I, too, drank deeply from my bottle and listened while Goushi, a 21-year-old wrestler, squawked through a Japanese karaoke classic on a stage at the back of the restaurant. His voice buckled under the stress of the high notes. The light from the small TV screen flickered on his face, and he gripped the microphone tightly in his shaky right hand.

On the tables that surrounded the stage, fellow rikishi giggled at his efforts, attempting to hide their embarrassment in mouthfuls of rice. But they didn’t criticize too much. They knew it would be their turn soon.

I was at a pre-tournament dinner, near the wrestlers’ residence in Osaka. The dinner was a night of karaoke, food, and alcohol; but mainly the sake-soaked latter. It was a brief respite for the wrestlers, who for the past two months had been rising at 5am to the prospect of yet more bruises and bone-crunching impacts. Tonight, they could enjoy the sushi, Wagyu beef, and over-sized bottles of Asahi beer.

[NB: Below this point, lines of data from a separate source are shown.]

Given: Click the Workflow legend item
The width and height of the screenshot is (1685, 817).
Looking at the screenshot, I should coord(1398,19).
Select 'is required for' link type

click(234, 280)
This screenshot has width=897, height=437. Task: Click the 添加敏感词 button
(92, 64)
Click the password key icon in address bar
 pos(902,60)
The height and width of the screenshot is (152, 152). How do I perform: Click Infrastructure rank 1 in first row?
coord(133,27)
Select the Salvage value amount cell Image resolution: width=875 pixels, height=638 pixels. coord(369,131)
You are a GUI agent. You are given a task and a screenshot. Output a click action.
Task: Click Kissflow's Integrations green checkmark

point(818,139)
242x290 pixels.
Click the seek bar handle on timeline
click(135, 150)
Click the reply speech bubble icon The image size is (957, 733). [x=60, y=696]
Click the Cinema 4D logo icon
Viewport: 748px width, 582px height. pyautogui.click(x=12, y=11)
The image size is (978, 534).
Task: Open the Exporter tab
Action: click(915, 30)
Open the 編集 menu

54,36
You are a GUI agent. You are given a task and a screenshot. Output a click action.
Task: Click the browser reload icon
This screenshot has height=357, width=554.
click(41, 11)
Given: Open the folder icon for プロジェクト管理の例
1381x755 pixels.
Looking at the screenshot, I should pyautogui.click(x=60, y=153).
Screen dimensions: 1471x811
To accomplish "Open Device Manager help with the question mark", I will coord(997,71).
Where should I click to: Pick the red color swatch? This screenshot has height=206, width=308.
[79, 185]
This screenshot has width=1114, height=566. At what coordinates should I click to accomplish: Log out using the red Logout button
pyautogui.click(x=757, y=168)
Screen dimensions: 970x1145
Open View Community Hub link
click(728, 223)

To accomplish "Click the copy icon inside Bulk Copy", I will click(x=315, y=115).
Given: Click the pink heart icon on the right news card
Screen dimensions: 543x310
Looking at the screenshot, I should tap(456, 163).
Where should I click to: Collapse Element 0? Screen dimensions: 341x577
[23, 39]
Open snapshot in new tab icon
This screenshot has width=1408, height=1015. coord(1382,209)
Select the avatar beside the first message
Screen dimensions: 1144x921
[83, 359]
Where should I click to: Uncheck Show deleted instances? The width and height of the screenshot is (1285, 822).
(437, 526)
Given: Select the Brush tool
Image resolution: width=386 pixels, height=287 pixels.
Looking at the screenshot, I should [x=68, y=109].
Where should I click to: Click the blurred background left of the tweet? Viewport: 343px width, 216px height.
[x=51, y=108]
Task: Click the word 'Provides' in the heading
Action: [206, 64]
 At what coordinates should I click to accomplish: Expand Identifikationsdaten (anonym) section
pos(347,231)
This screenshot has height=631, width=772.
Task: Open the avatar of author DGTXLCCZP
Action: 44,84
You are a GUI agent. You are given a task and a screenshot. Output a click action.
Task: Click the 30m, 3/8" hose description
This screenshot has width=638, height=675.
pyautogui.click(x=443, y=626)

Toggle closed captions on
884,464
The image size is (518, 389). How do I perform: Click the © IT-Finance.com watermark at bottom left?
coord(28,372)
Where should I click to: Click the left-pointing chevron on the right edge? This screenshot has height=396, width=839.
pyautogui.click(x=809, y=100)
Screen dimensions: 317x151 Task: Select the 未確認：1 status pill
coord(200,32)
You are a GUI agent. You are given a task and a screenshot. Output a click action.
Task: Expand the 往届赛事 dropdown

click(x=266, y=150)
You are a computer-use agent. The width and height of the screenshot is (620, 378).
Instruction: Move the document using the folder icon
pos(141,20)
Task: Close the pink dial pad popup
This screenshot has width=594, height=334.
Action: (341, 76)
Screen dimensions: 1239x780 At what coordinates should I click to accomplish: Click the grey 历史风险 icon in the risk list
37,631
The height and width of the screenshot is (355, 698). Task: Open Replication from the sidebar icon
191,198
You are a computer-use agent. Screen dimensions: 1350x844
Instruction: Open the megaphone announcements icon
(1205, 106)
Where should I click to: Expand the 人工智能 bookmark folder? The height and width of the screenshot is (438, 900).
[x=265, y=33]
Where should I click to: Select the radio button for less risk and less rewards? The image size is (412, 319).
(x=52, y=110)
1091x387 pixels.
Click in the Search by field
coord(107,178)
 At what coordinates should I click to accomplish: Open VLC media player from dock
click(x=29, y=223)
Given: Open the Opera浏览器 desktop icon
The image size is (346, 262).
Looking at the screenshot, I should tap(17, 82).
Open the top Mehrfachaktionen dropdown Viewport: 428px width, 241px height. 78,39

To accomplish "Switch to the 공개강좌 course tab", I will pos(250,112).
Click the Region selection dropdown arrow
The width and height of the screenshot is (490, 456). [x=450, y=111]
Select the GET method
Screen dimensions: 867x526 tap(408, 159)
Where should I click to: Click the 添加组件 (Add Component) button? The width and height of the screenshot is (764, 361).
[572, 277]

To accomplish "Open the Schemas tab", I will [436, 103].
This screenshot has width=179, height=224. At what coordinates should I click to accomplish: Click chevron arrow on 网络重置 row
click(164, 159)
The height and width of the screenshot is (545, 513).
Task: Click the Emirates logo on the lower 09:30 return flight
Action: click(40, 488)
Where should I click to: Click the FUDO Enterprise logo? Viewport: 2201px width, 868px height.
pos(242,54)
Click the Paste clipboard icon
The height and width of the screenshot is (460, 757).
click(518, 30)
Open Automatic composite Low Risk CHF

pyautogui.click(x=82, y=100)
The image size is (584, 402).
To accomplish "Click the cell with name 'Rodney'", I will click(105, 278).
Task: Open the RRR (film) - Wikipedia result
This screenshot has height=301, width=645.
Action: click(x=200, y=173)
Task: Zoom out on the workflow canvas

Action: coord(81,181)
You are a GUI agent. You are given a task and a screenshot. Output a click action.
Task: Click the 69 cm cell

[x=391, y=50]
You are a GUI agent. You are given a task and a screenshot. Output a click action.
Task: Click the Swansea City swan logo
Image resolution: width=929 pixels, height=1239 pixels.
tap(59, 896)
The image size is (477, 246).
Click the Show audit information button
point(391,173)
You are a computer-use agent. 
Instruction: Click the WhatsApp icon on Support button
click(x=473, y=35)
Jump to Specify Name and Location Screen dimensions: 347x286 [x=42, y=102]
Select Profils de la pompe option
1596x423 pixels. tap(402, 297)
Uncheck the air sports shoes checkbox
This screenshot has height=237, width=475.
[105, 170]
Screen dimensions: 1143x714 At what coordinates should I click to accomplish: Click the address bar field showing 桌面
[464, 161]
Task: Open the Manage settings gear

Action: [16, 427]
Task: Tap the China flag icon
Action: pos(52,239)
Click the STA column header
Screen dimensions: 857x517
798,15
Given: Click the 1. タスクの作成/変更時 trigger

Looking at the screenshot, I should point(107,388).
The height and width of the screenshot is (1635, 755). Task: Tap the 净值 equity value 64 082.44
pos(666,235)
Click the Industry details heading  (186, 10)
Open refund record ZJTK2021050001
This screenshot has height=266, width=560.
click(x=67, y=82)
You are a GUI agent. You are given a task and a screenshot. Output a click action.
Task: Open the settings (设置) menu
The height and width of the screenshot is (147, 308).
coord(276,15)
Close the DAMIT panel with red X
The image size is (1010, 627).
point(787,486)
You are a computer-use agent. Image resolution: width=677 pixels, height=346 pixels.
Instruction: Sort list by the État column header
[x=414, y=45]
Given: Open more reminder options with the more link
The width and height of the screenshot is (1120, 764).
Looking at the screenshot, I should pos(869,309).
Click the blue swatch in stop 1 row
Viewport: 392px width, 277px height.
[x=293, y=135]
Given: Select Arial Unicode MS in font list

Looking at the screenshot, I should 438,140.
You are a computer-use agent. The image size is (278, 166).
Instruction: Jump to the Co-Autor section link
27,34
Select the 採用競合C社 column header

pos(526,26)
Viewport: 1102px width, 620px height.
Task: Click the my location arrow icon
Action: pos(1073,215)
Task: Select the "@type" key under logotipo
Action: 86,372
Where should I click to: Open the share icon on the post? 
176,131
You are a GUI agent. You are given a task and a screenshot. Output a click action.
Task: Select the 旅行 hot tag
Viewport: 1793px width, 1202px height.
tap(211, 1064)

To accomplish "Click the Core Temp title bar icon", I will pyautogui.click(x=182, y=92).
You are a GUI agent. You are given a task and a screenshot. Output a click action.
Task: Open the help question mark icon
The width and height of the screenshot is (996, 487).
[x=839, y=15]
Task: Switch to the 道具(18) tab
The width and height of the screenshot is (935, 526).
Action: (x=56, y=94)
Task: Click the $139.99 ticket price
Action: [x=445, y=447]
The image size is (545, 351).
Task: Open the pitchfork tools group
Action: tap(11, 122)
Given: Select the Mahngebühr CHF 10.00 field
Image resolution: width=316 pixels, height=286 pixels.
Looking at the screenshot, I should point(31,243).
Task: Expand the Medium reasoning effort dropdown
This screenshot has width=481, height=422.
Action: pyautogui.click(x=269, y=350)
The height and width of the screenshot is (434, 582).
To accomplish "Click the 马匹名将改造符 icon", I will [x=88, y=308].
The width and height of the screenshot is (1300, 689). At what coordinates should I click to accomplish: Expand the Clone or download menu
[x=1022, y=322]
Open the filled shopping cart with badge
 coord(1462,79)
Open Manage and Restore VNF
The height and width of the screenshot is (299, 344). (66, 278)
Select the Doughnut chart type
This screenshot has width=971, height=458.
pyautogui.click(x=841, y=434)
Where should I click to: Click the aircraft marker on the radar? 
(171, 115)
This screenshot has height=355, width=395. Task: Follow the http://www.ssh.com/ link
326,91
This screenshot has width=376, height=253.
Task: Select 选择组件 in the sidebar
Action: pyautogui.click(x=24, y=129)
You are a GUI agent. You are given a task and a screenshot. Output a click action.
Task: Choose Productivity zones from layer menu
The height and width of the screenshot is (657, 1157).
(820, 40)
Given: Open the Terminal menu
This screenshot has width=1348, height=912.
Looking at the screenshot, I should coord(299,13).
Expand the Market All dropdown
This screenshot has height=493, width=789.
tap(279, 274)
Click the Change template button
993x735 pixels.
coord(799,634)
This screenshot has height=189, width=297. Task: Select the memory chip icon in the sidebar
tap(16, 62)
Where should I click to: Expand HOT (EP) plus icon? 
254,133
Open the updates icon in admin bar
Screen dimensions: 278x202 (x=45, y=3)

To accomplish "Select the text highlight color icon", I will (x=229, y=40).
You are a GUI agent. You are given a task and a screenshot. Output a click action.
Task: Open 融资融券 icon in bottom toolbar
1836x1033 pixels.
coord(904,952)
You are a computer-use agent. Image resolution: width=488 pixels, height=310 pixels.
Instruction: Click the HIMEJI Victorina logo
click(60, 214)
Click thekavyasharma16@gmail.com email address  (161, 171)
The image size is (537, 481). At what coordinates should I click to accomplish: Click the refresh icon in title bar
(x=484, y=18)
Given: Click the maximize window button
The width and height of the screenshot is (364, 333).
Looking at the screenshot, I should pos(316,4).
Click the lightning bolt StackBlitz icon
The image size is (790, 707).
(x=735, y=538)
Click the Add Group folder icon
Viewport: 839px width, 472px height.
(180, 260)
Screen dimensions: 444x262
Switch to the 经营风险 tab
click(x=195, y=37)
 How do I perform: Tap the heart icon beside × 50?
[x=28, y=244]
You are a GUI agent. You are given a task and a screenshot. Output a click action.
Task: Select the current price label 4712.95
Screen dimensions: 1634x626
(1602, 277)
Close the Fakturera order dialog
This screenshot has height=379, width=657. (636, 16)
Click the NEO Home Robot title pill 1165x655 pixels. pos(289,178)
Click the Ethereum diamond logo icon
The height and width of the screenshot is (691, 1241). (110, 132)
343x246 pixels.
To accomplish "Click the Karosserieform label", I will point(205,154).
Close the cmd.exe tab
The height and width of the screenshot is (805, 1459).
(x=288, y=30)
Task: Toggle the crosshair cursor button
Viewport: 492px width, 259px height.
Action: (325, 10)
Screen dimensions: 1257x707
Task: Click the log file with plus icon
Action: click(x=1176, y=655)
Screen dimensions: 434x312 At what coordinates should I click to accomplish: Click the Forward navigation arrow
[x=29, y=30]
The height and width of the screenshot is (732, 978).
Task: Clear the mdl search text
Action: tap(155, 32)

I sat among the stable’s benefactors. The men were slim and middle-aged with loosened collars, slackened ties, and shiny watches. They gossiped about the upcoming tournament, about who they thought might perform well and what might happen in the future. And they did this with the help of inordinate amounts of alcohol and strong cigarettes. Beer, sake, wine, shochu, and Japanese whisky were all gulped and guzzled amid bursts of laughter and mucus-y coughs.

Among these men sat the oyakata (the stable’s head trainer), Eji Suzuki. Suzuki had been a sumo wrestler of high rank, and like many ex-rikishi his face was saggy, stretched by years of preternatural heaviness. Now the size of an average Japanese man, he had the look of a crumpled plastic bag.

Suzuki drank white wine from Argentina. He drank it quickly and in large quantities. And by the time I got to speak to him he was drunk.

“When I was a rikishi we woke up earlier and trained much harder,” he slurred.” These days the wrestlers are treated too well.”

Also seated at this table was Sokokourai. He looked like a slouched boulder: 300 pounds, six feet tall, and hands the size of buckets. He smelled strongly of talcum powder and the binzuke oil used to keep his hair in a tidy topknot. His gut tumbled out in front of him, and his legs were as thick as tree trunks. Sokokourai did not drink and picked fussily at his sushi rolls. He was the only rikishi seated at the top table and was there because he was one of the top-ranked competitors in the sport. But when Suzuki motioned for yet another glass of wine, Sokoukorai served him obediently.

The night continued in clouds of cigarette smoke, beer-breath, and selfies. Diffident participants screeched out Oasis and Sum 41 with varying degrees of awfulness, and the benefactors compared wristwatches.

At around 10pm, the wrestlers got up from their tables and asked Suzuki-san for permission to leave the party. In spite of the night’s brief reprieve, they still needed to be up early for training.

Slurring and stammering from his chair, Suzuki-san warned them that tomorrow would be hard and that he hoped that they hadn’t drunk too much. Then, after a pause long enough to suggest he had forgotten what he was saying, he bade them leave with an effete flick of his wrist.

Nonplussed, the rikishi bowed, muttered their goodbyes to various people, and filed out of the room like a colony of penguins. The room went silent for a moment. Then, as the last wrestler shuffled out the door, the conversation resumed: new cigarettes were lit, new beers opened, and a towering glass of shochu was placed in front of me.